__Supplied entries__.
---

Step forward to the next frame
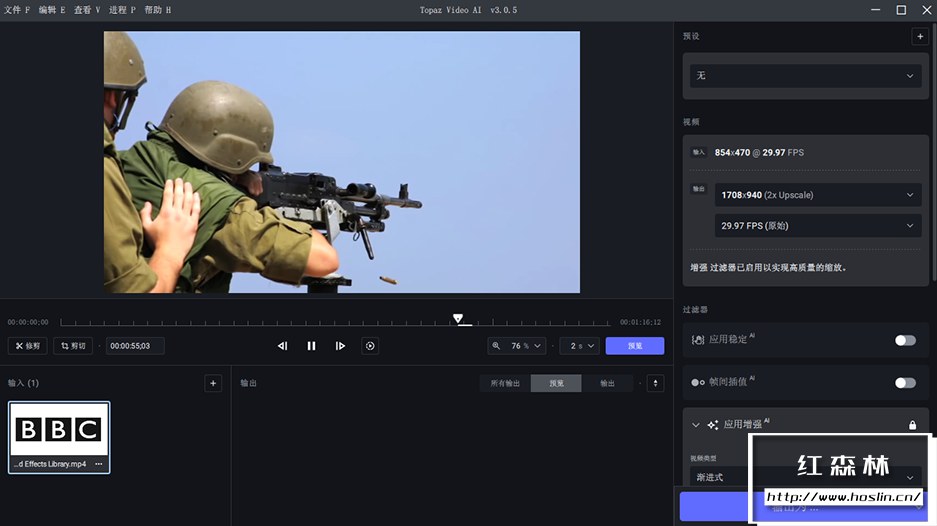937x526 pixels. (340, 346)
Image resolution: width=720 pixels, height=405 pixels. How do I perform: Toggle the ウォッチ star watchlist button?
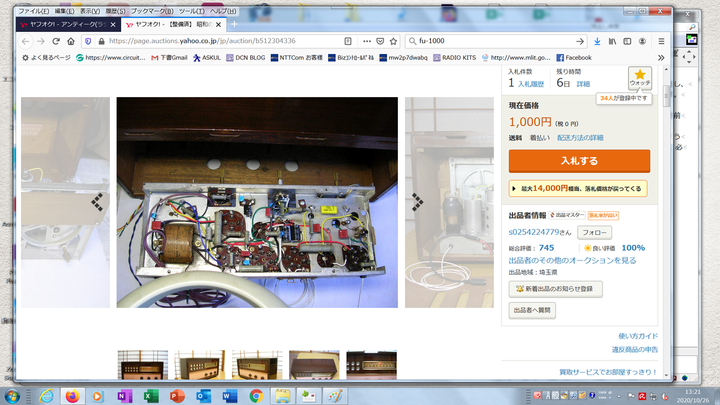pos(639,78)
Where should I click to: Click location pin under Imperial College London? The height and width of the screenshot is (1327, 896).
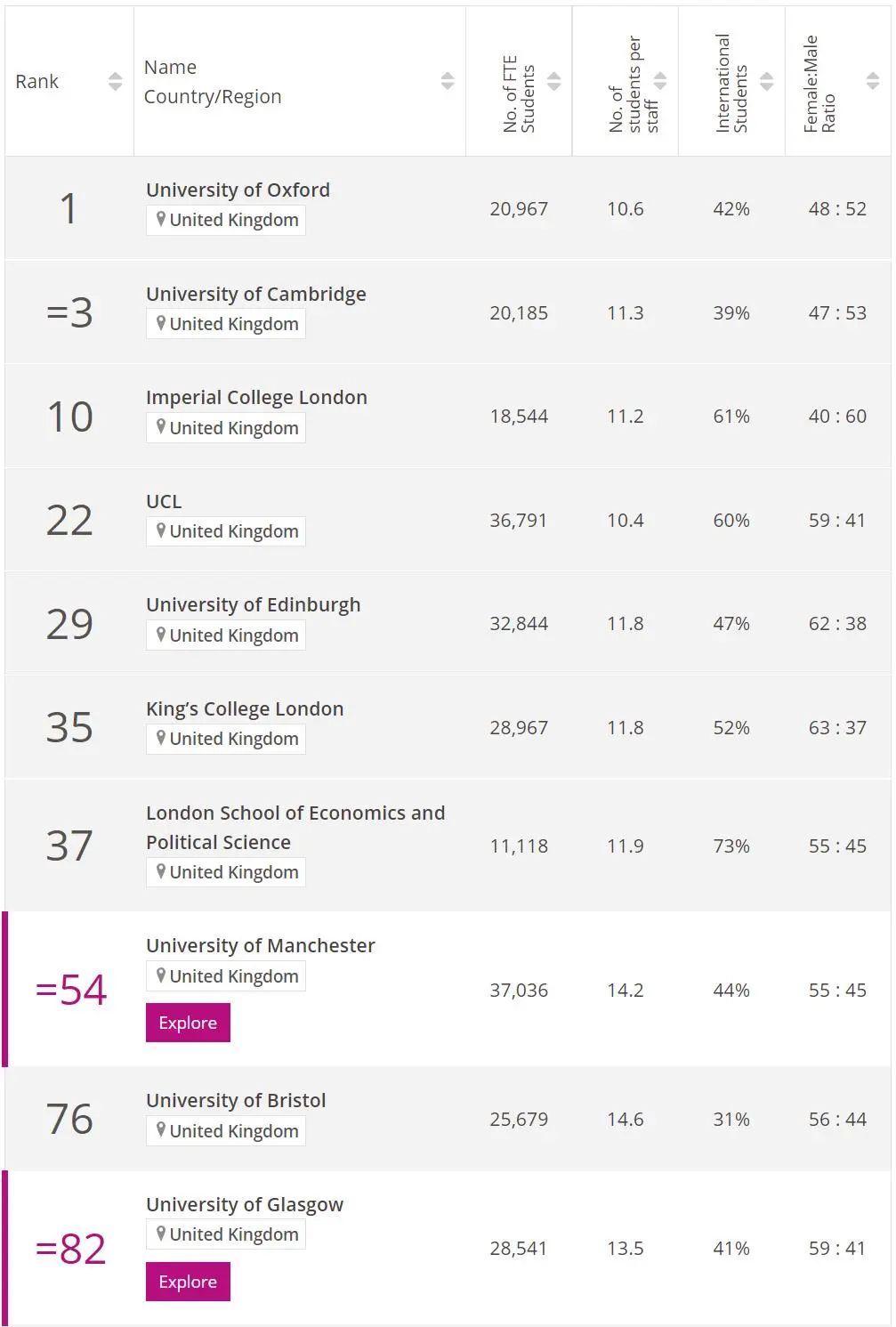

---

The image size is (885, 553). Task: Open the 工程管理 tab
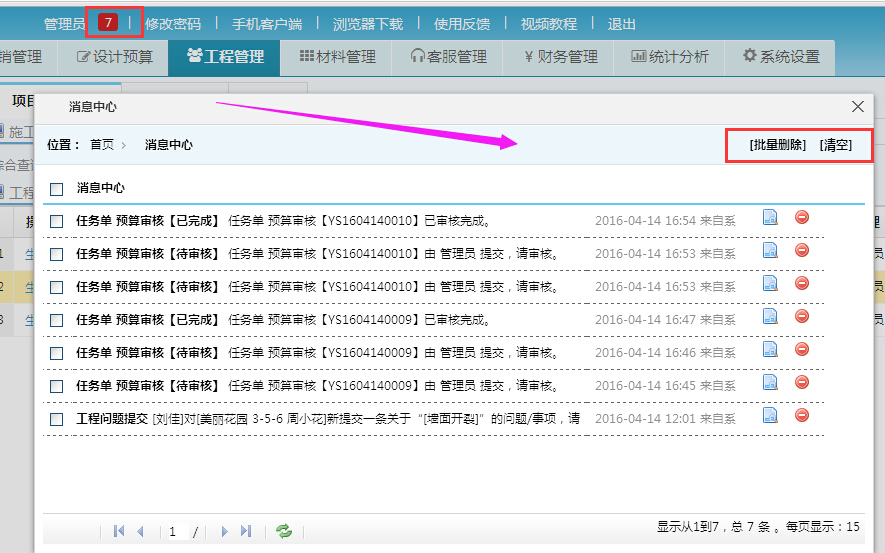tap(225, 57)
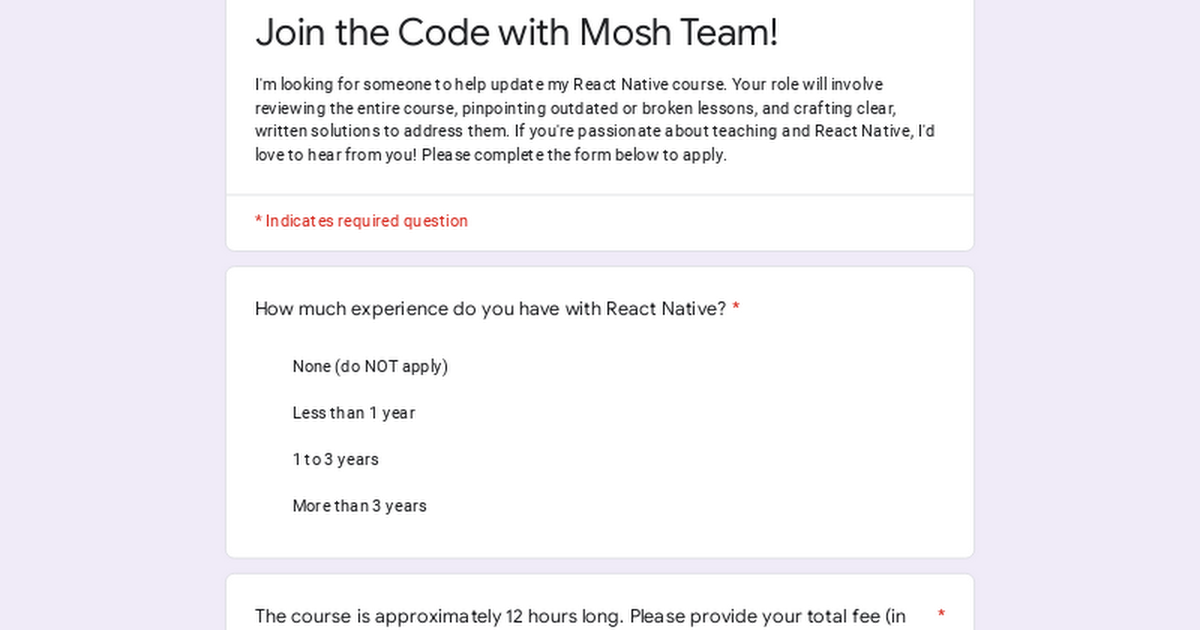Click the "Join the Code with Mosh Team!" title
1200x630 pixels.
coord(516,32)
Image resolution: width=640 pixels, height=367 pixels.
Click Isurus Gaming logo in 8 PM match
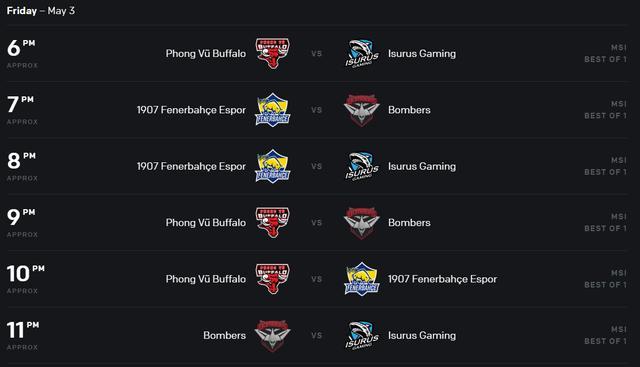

---

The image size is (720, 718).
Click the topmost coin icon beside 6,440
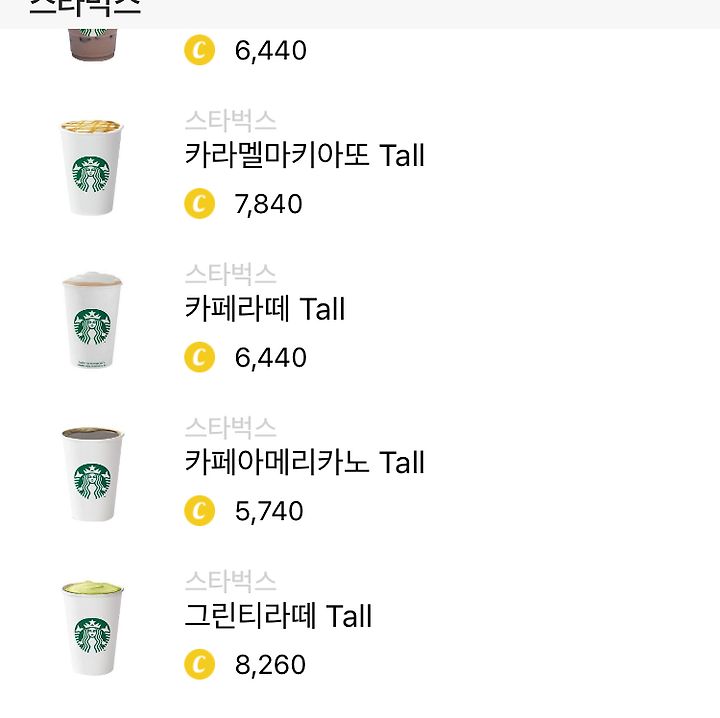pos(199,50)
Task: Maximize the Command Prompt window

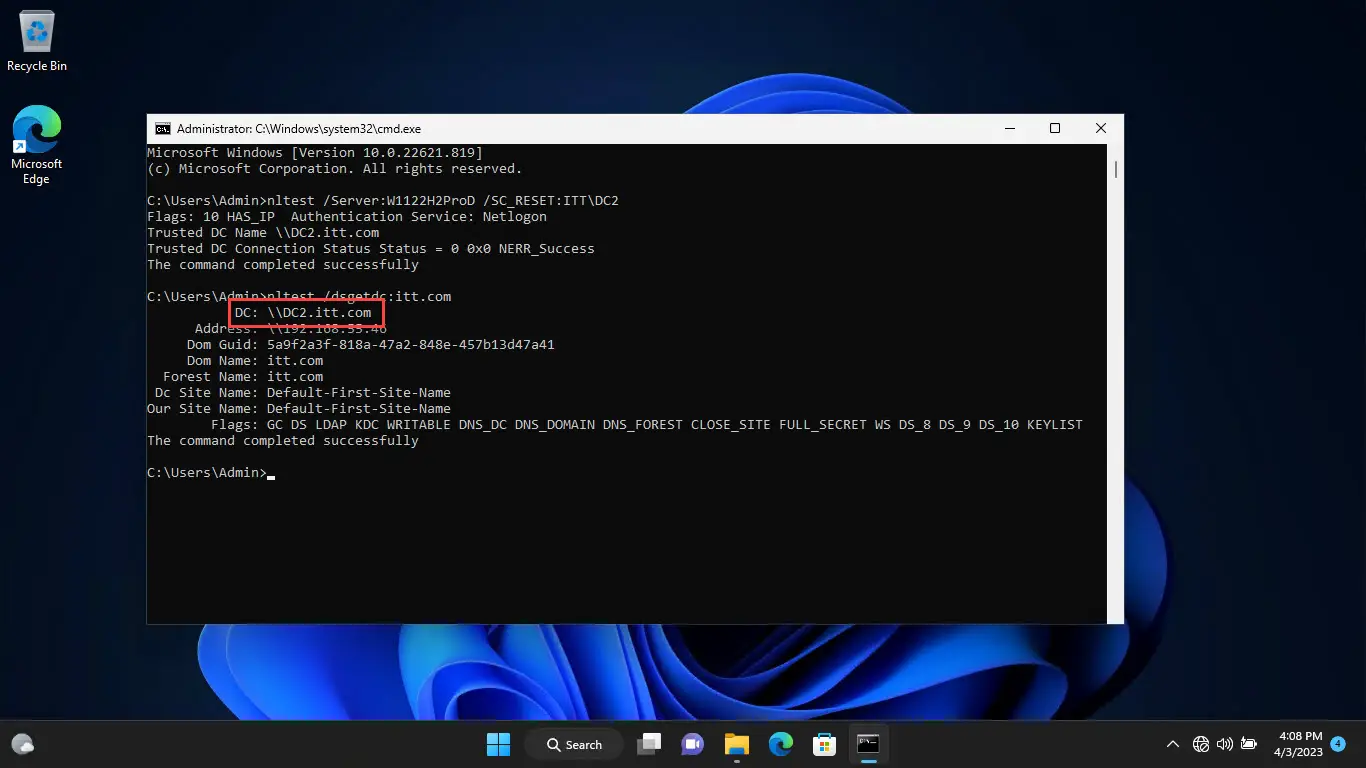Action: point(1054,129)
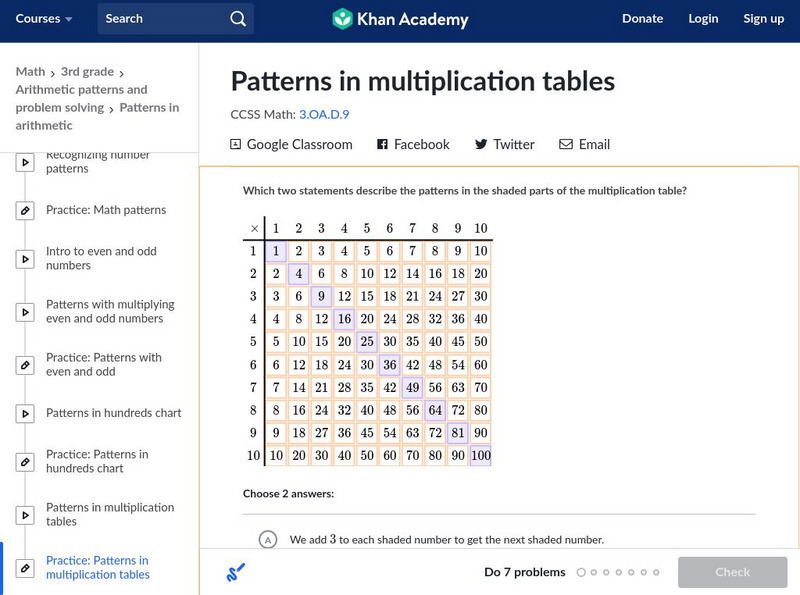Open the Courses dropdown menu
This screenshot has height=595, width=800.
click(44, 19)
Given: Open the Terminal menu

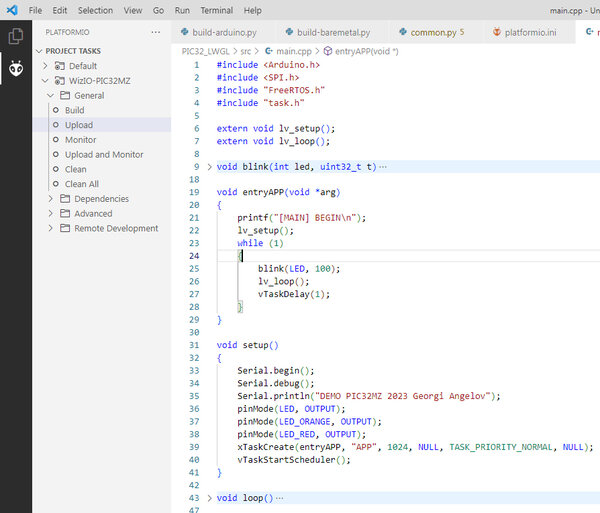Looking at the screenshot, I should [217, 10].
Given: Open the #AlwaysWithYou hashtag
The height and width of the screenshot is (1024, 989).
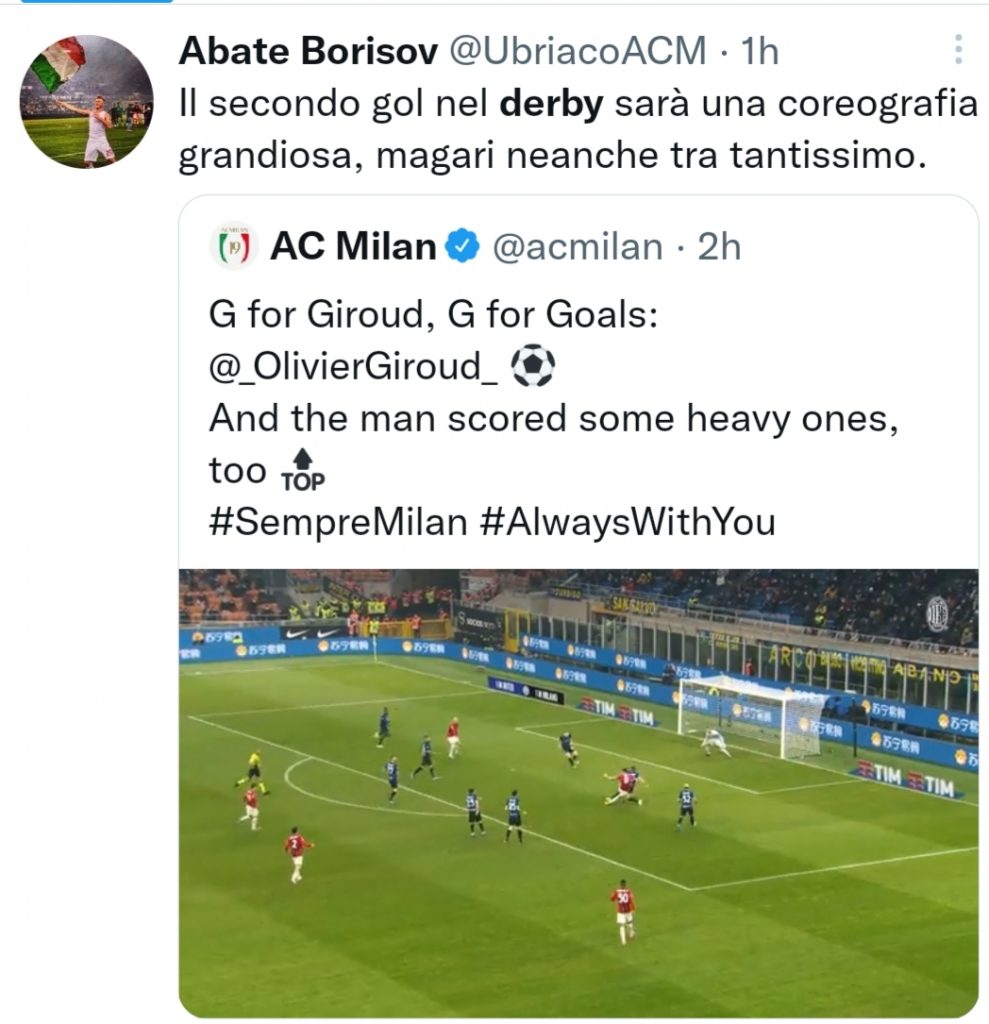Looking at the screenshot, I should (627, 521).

---

__The problem__. An exact transcription is needed of the lines from the one with "Step forward to the next frame" to the one with "Where should I" above, both ends included, with pictures left out.

__Your solution__.
Step forward to the next frame
937x526 pixels. (340, 346)
Image resolution: width=720 pixels, height=405 pixels. How do I perform: Toggle the ウォッチ star watchlist button?
pos(639,78)
Where should I click to: Click location pin under Imperial College London? The height and width of the screenshot is (1327, 896).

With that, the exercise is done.